[Materials provided]

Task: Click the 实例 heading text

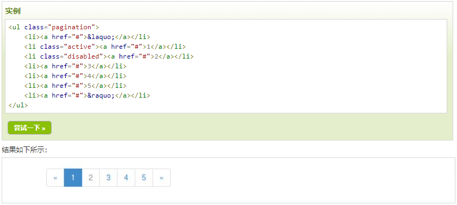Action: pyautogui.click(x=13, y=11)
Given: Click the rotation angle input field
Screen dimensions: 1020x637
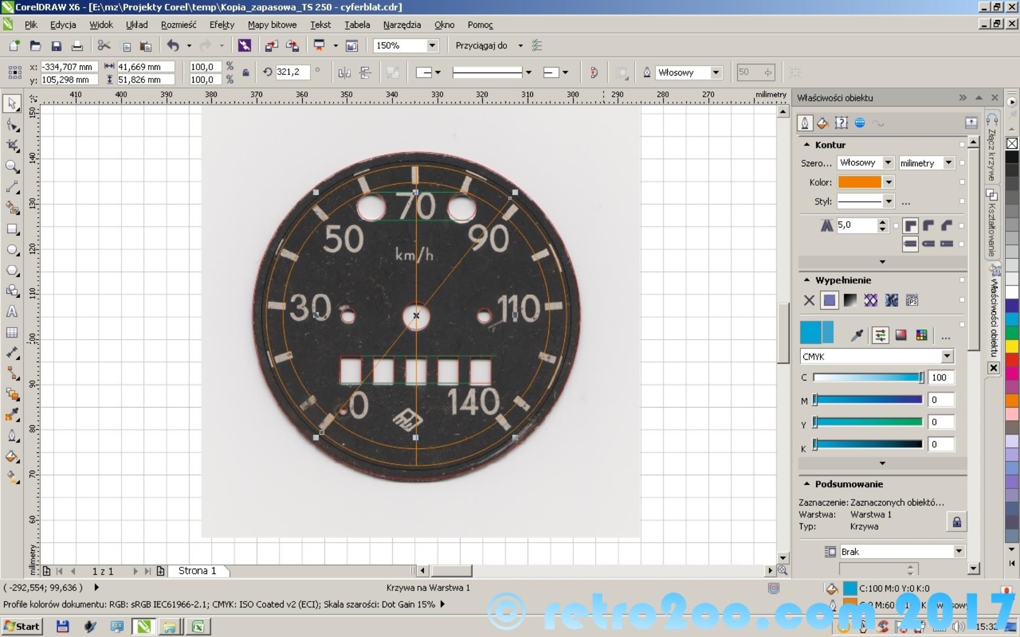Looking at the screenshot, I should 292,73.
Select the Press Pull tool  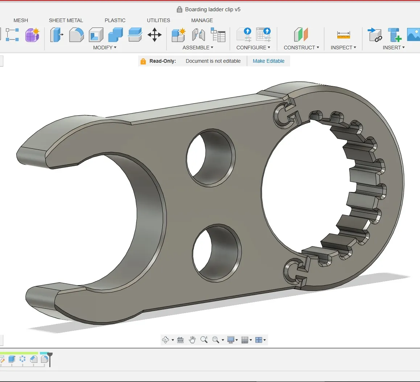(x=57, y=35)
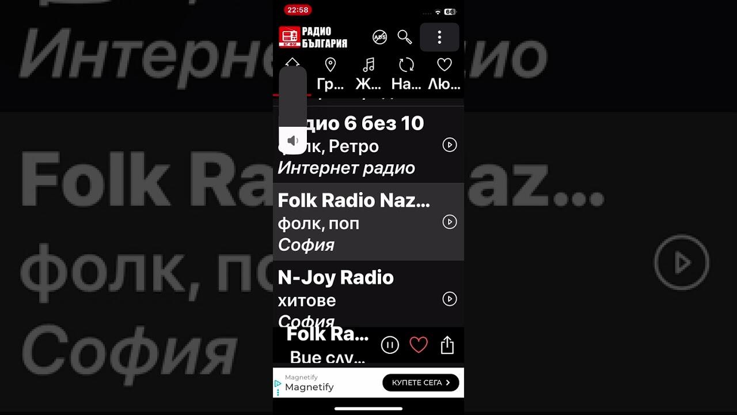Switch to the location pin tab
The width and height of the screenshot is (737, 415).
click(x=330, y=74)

[/Materials provided]
[Materials provided]

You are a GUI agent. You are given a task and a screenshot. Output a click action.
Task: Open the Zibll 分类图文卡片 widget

[/Materials provided]
[Materials provided]

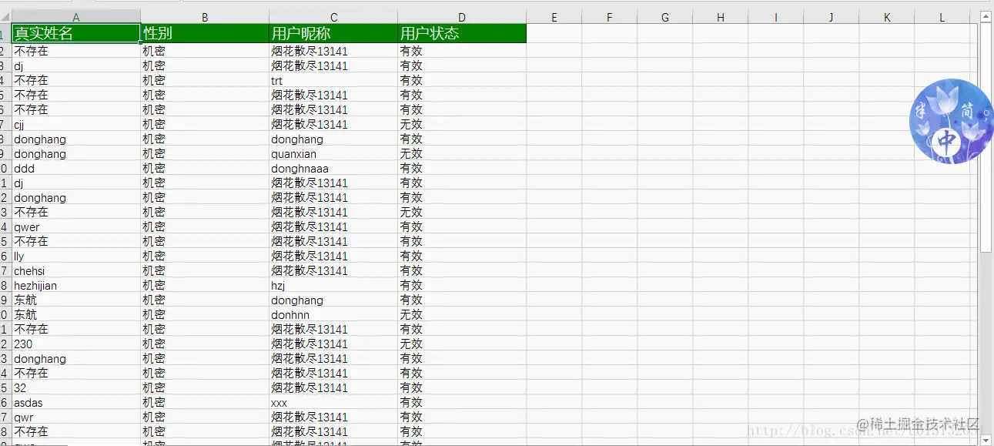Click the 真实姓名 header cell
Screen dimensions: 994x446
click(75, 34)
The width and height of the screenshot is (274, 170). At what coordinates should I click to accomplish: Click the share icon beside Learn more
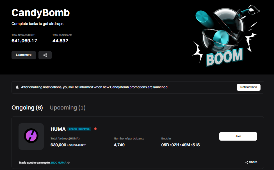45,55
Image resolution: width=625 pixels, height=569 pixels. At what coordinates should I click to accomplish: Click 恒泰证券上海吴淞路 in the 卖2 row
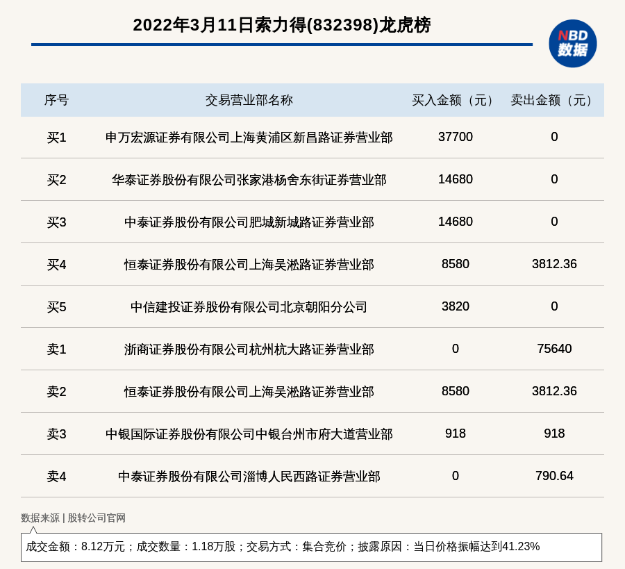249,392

[/Materials provided]

To do:
Using the data above, repeat exactly the lines that begin at the line with "You are a GUI" and end at the line with "Task: Open the Zibll 分类图文卡片 widget", both ends included.

Response to the task:
You are a GUI agent. You are given a task and a screenshot. Output a click action.
Task: Open the Zibll 分类图文卡片 widget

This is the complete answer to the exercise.